As for Sharipov, the lawyer, in echoes of Abdullayev’s account, he does not appear ever to have been present at any of the interrogations. Repeated attempts by Eurasianet to contact Sharipov for his account of events proved unsuccessful.

It was only toward the end of April that Yusupov, who has had no direct communication with his closest relatives even to this day, was able to convey his desire to have Pashkovskiy represent him after all. Interrogations ended shortly after that.

The nature of the charges means that the trial is taking place under a cloak of secrecy. Yusupov’s wife and children cannot attend hearings. Pashkovskiy is not authorized to speak about the proceedings. The list of witnesses consists of around 10 or so names. Only investigators, the lawyers and the officers of the court know what it is precisely that Yusupov is accused of doing.

It is hard to even speculate how Yusupov fell afoul of the treason charges.
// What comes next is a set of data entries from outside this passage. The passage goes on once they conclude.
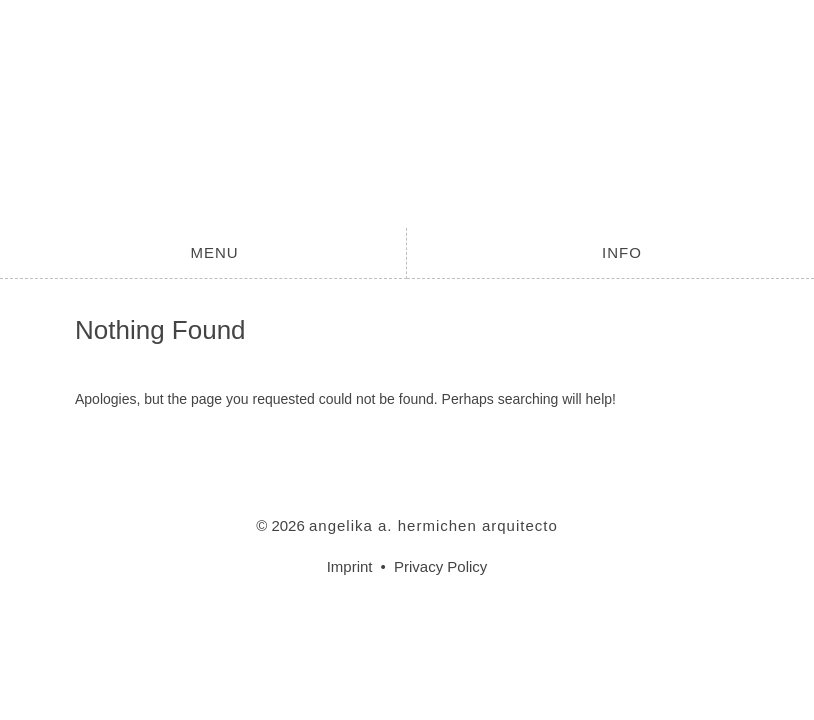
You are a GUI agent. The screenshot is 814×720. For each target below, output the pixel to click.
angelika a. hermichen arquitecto (407, 114)
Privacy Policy (440, 566)
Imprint (350, 566)
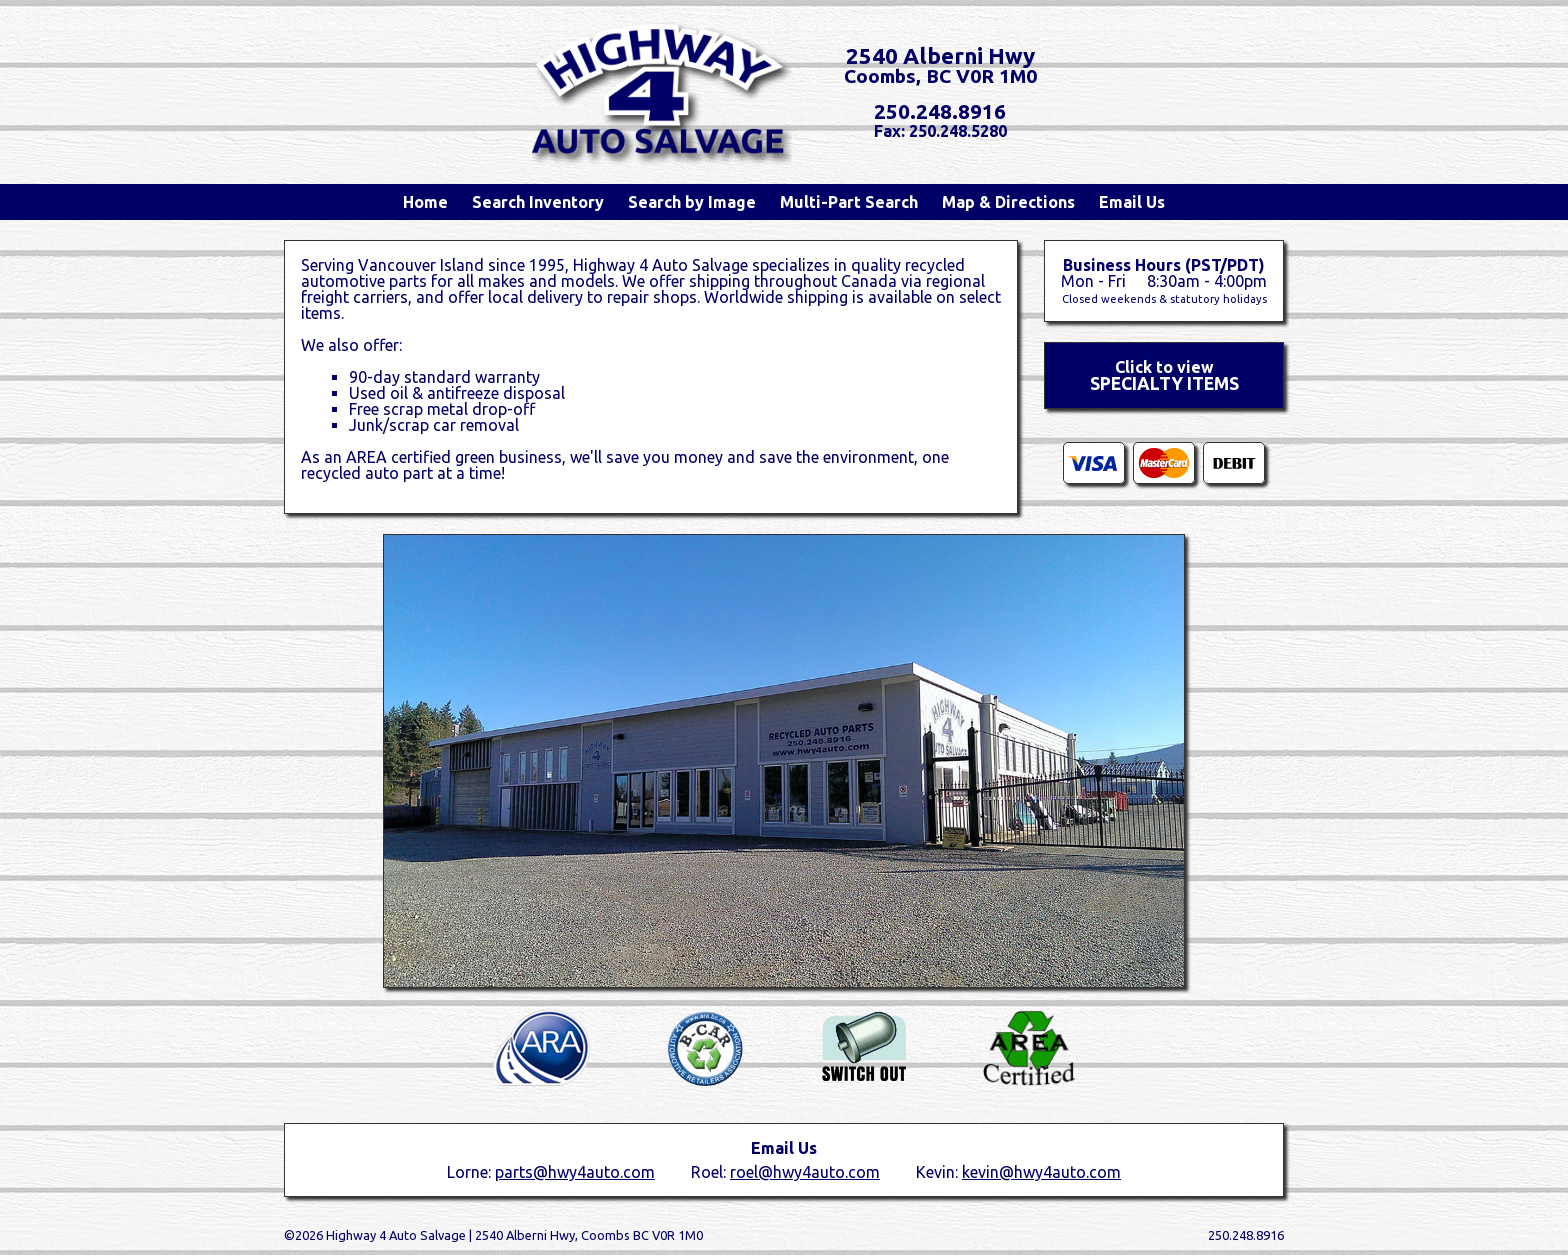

He is not known to have held any government position for the past decade. His alleged espionage activities are said by investigators to have begun in 2015. As an Arabist who joined the diplomatic corps in Soviet times, in the 1970s, Yusupov perhaps inevitably drew the attention of the KGB, but he has told his sons in the past that he rebuffed efforts at recruitment.

In the early 1990s, he pursued further studies in Moscow and then went on to assume prestigious postings in Europe, including a stint as deputy ambassador at Uzbekistan’s mission to the United Kingdom.

His public activities since retirement have, according to his family, focused on nongovernmental work geared toward easing and promoting investment in Uzbekistan.

This last detail is ironic in view of how concertedly Tashkent is now trying to attract foreign capital through its pledges to overhaul its justice system and other areas of governance.

Yusupov’s prior diplomatic career has earned his ordeal some degree of international attention.

Greg Hands, a member of parliament in the United Kingdom, has told The Telegraph newspaper that the “British government [is] continuing to monitor this case closely.” The British Foreign Office said it could not comment on the case, however.

British lawmakers met with Uzbekistan’s Foreign Minister Abdulaziz Kamilov in London on July 9. It is not known if the Yusupov case was raised during Kamilov's talks with British officials, although it is understood that Hands did ask the Foreign Office to raise the matter.

While officials like Kamilov, who is in the UK this week to attend an event called the Global Conference for Media Freedom, are working hard to rouse optimism about Uzbekistan among foreigners, this saga is only likely to generate pessimism back home.

Temur Yusupov said what has happened to his father has shaken his faith in the possibility of justice. He has no hope that his father will be cleared. The very most that can be expected is that the court will allow Yusupov to serve his sentence, which could be as long as 20 years, under conditions of home confinement, Temur said.

“After this whole process, I have literally zero belief in the independence of the Uzbek judicial system,” he said.

Peter Leonard is Eurasianet’s Central Asia editor.